El máscara llenó de nuevo el vaso de Luciano, que lo bebió de un golpe, y luego continuó:
— Wilna no te ama, ni te ha amado jamás: su corazon era ya de otro cuando casó contigo y todos sus latidos pertenecen á aquel ser afortunado: á pesar de tu hermosura, á pesar de tu talento, á pesar de tu bondad, Wilna no te ama, no ha podido amarte jamás.
—¡Ah! ¿dónde está? ¿dónde está ese hombre? esclamó Luciano, hiriendo la mesa con su puño, y ébrio de furor: ¿quién es? ¿cómo se llama? nunca he podido verle.... nunca he sabido su nombre ni su condicion!
—¿Para qué necesitas saberlo? preguntó el arlequin con una risa sardónica: otra cosa hay que te importa mas averiguar.
Luciano no dió muestras de haber comprendido bien estas palabras: la bebida caliente, que estaba apurando desde hacia rato, se habia subido á su cerebro, exaltándole y poniéndole en un estado de estraño sonambulismo.
Tenia la mirada fija en el vacío, como si mirase á un punto invisible para todos los demás, y allí creia ver moverse sombras amadas para él, y que le habian rodeado en otro tiempo.
—¡Ah, mi madre! esclamó con voz sorda y temblorosa: ¡mi pobre madre! ¡qué buena era para mí! ¡con qué mansedumbre, con qué abnegacion compartia nuestra pobreza! ¡cómo nos amaba á mis hijos y á mí!
—¿Amaba tambien á Wilna? preguntó el máscara con acento sardónico.
—¡Ah, no! respondió el pintor: ¡no la amaba, y eso que Wilna era buena para ella! ¡la respetaba, la cuidaba.... y á pesar de eso, no la queria mi madre!
—Es que preveia que Wilna, la alemana, habia de deshonrar á su hijo, el honrado catalan! murmuró el máscara, sin dejar su risa sardónica y su acento burlon.
Estas palabras cayeron como plomo derretido sobre el corazon de Luciano: su embriaguez se disipó como un sueño; pasó la mano por la frente y se levantó con la mirada chispeante y preñada de amenazas.
—¡Miserable! gritó lanzándose al máscara con los puños crispados, y con tan terrible acento que todos los espectadores se volvieron hácia él y la persona que le acompañaba.
Luego, y con un movimiento mas rápido que el pensamiento, levantó su brazo, é iba á descargar un golpe sobre la mejilla del arlequin: uno de esos golpes cuya señal solo con sangre se puede lavar.
Pero el máscara se volvió instantáneamente y detuvo aquel brazo con una fuerza hercúlea, que no hubiera podido esperarse de su aspecto débil y casi enfermizo.

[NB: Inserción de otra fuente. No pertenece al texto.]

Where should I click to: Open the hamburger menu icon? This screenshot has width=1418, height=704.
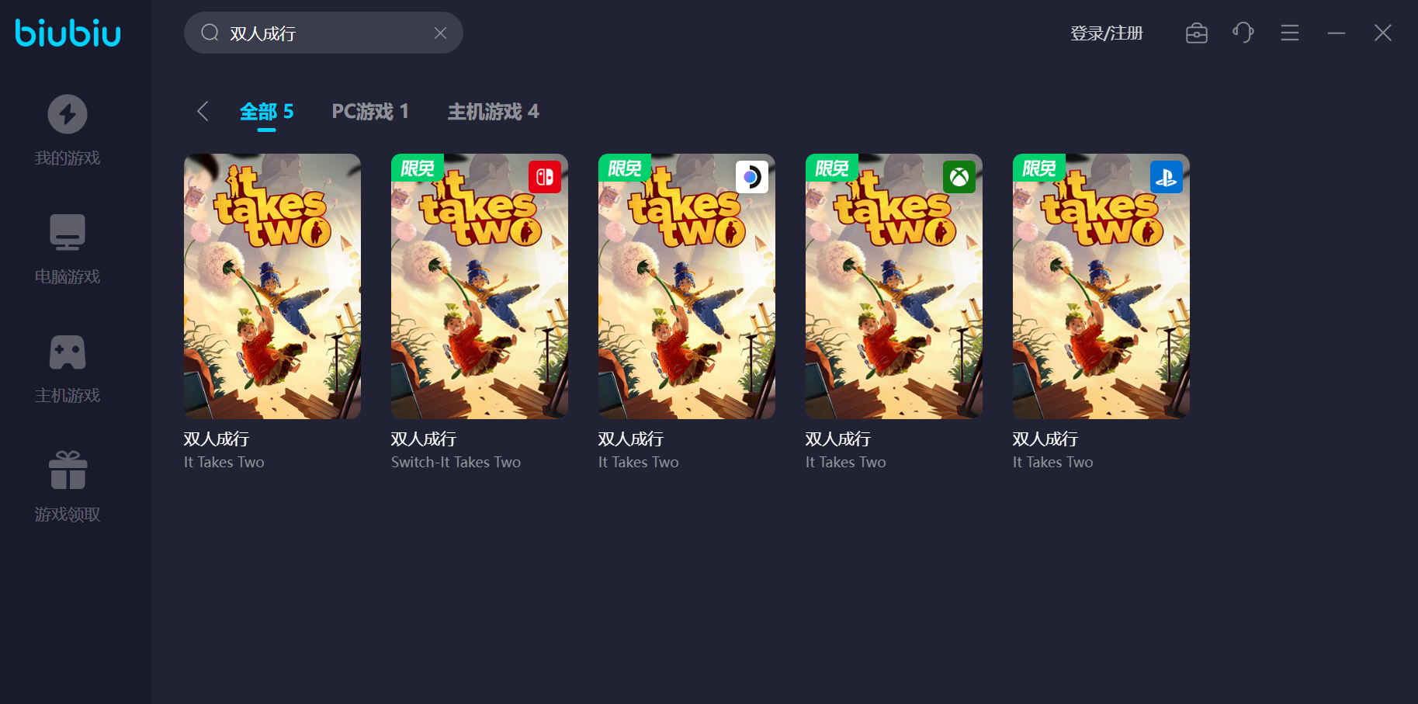(1290, 33)
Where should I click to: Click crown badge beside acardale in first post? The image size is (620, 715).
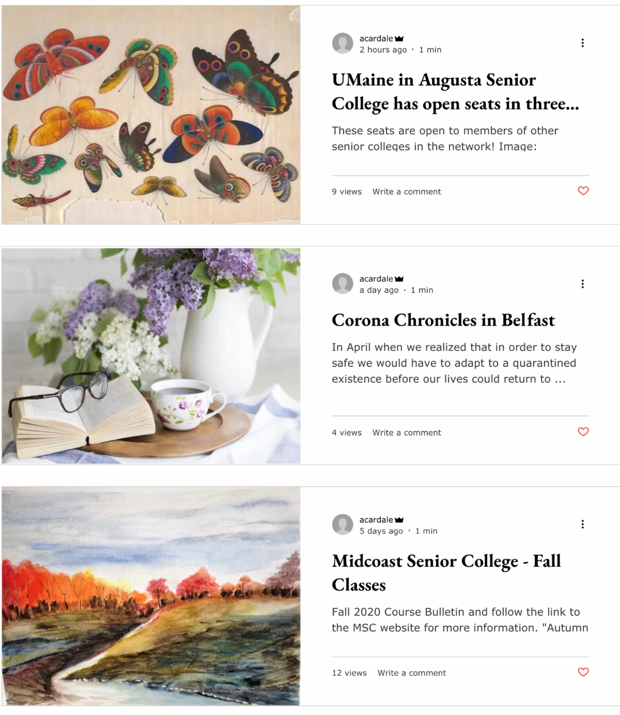399,39
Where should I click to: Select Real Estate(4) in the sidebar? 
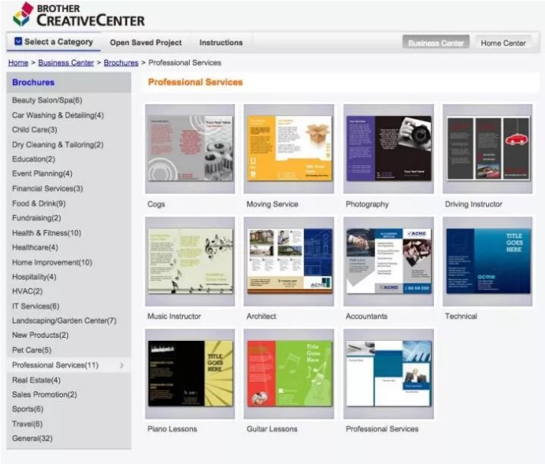point(36,380)
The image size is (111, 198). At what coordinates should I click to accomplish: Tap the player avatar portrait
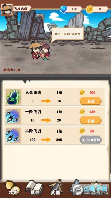coord(7,10)
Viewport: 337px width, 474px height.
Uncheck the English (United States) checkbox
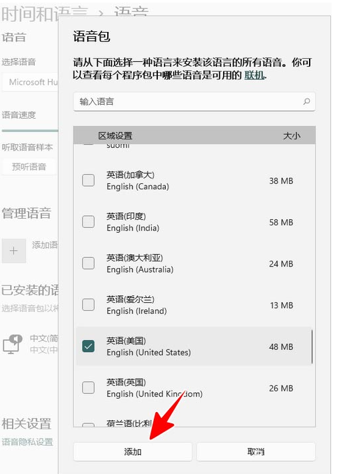coord(88,347)
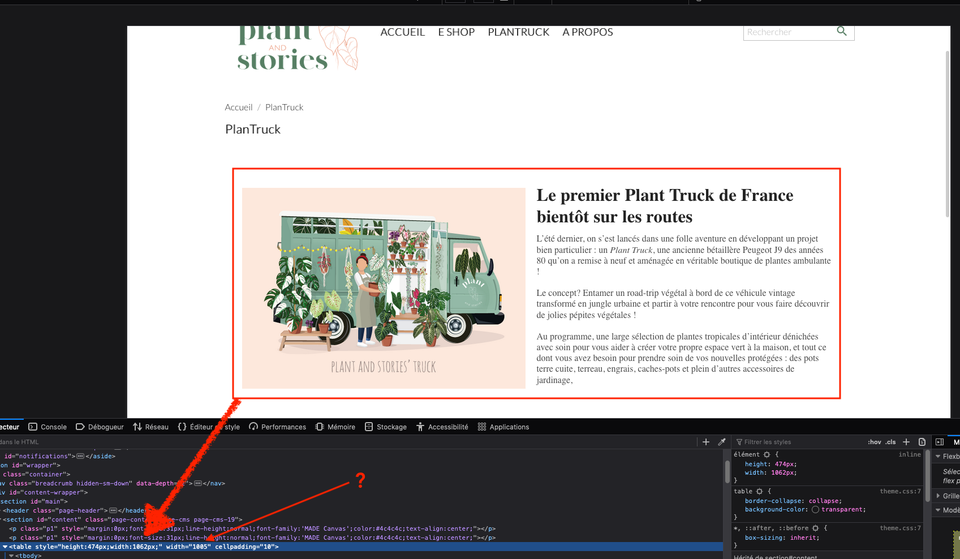Toggle the :hov pseudo-class panel
The width and height of the screenshot is (960, 559).
coord(875,442)
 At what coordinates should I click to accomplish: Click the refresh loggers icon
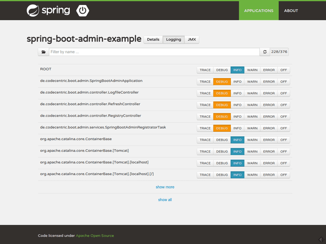(264, 52)
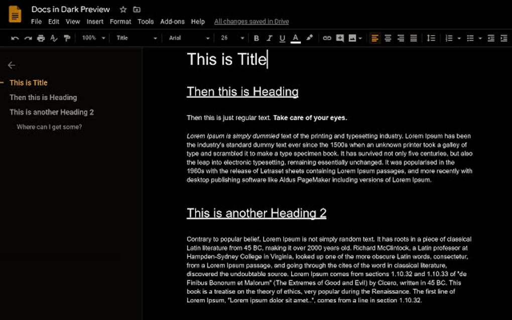Select the Print icon
512x320 pixels.
[x=41, y=38]
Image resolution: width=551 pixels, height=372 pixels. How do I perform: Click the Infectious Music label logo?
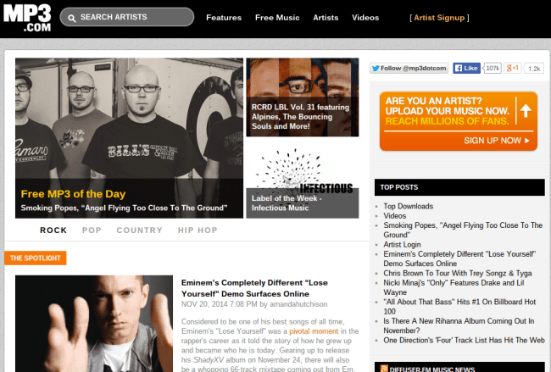click(303, 172)
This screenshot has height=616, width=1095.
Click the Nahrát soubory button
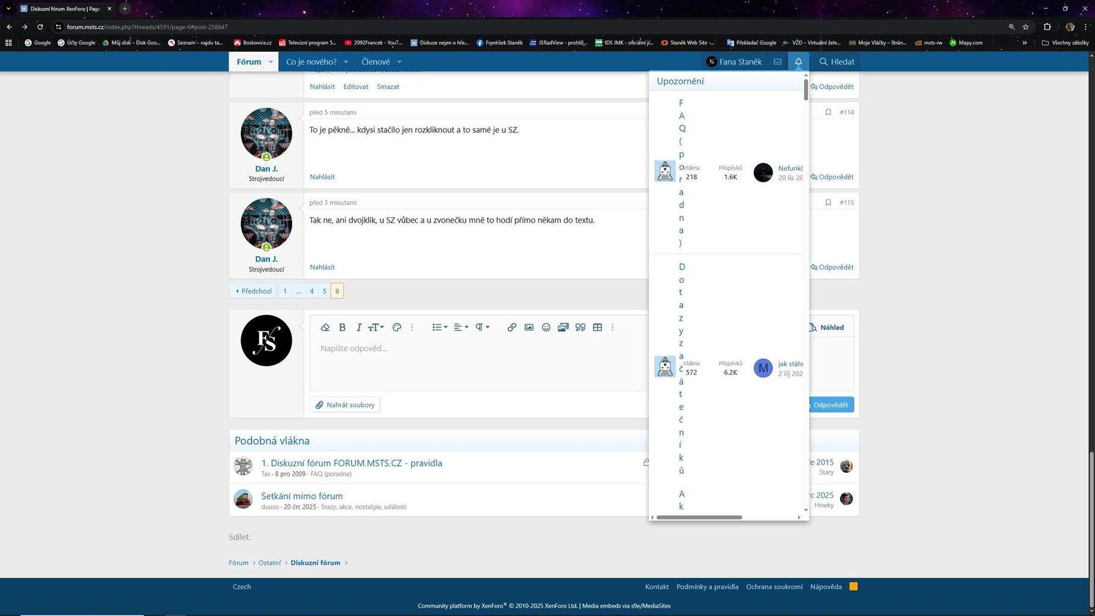coord(345,405)
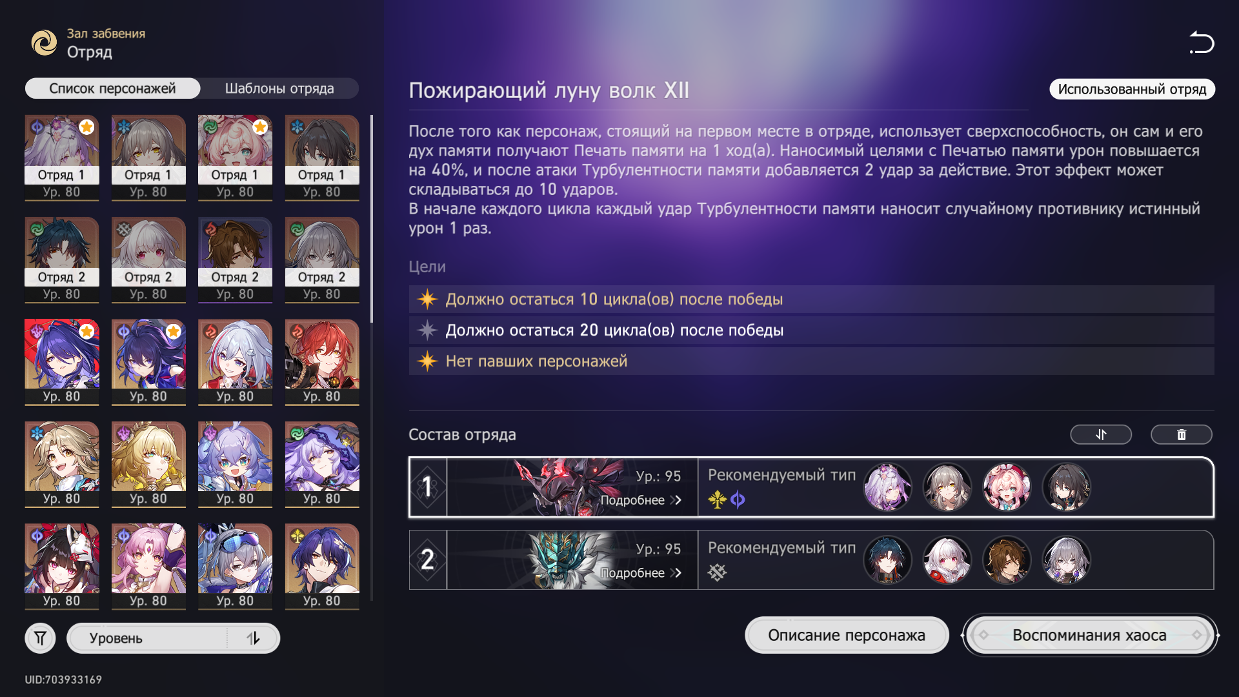Expand Подробнее details for enemy level 95 in row 1

pyautogui.click(x=641, y=500)
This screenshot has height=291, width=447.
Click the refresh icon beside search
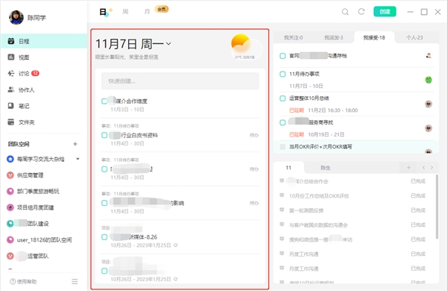361,12
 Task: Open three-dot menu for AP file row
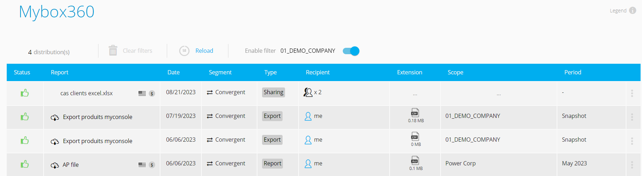pyautogui.click(x=632, y=165)
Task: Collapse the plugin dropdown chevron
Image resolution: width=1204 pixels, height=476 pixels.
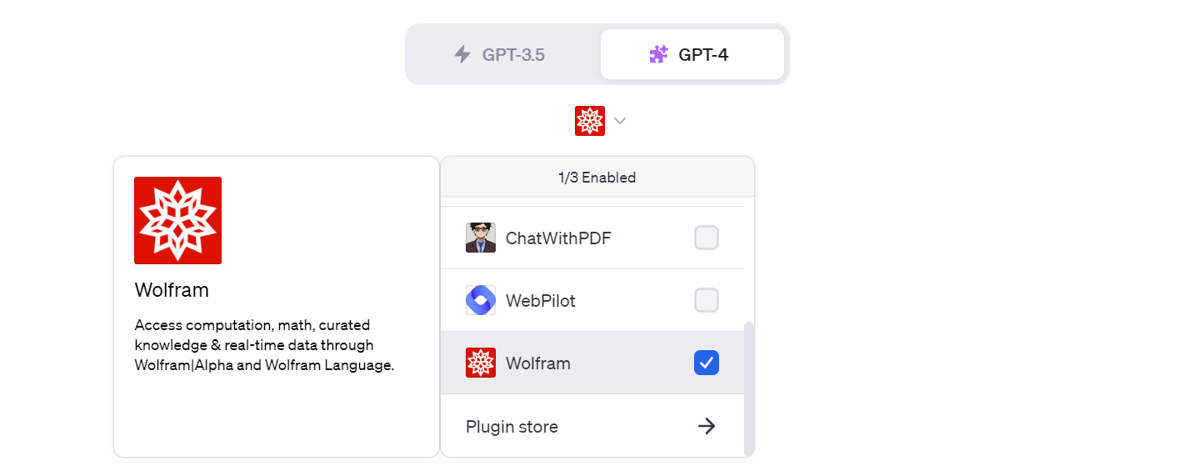Action: (619, 121)
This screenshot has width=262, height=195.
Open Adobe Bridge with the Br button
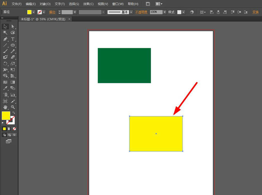pos(148,4)
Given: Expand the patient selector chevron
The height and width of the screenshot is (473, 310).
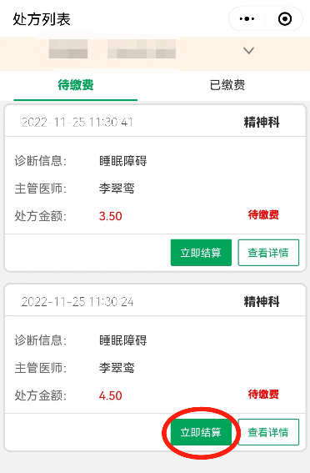Looking at the screenshot, I should point(248,50).
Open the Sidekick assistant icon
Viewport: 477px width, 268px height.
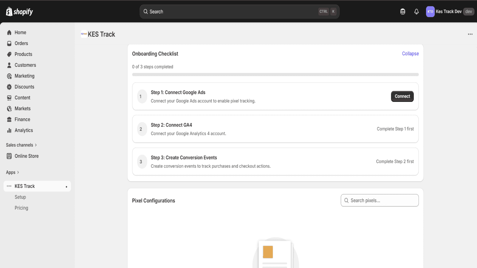click(403, 12)
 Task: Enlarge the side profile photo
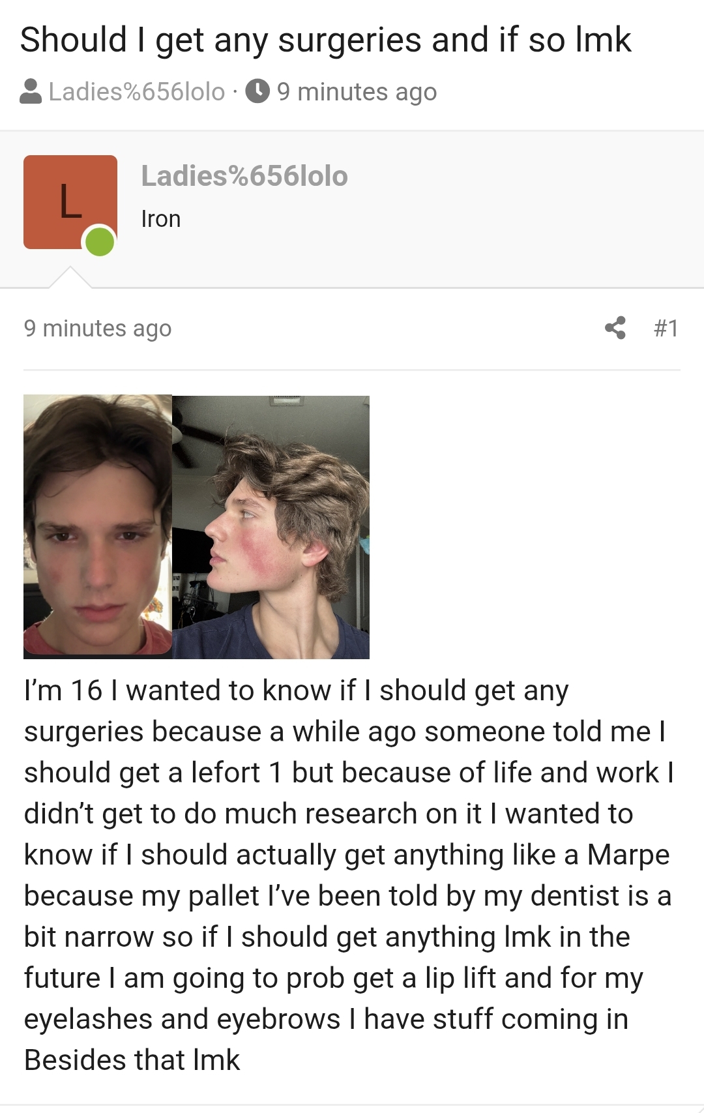[271, 527]
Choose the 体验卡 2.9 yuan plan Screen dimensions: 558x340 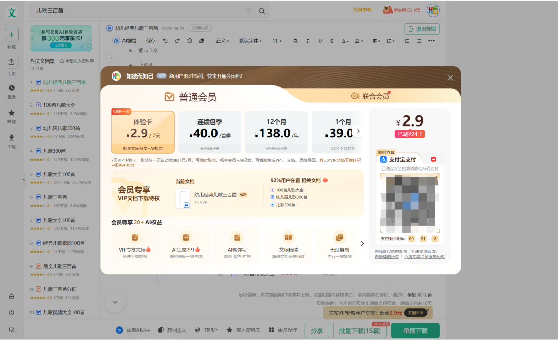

Gran número de curiosos se habia ido reuniendo en torno del máscara y del pintor: cada uno de sus vecinos habia abandonado su sitio y su mesa, y habia acudido al lugar de la contienda.
Luciano, trémulo y descompuesto, permanecia aun sujeto por la fuerte mano del arlequin; sus ojos lanzaban rayos; chocaban sus dientes de furor, y hubiera querido confundir, con su ardiente mirada, á toda aquella gente que habia presenciado su derrota.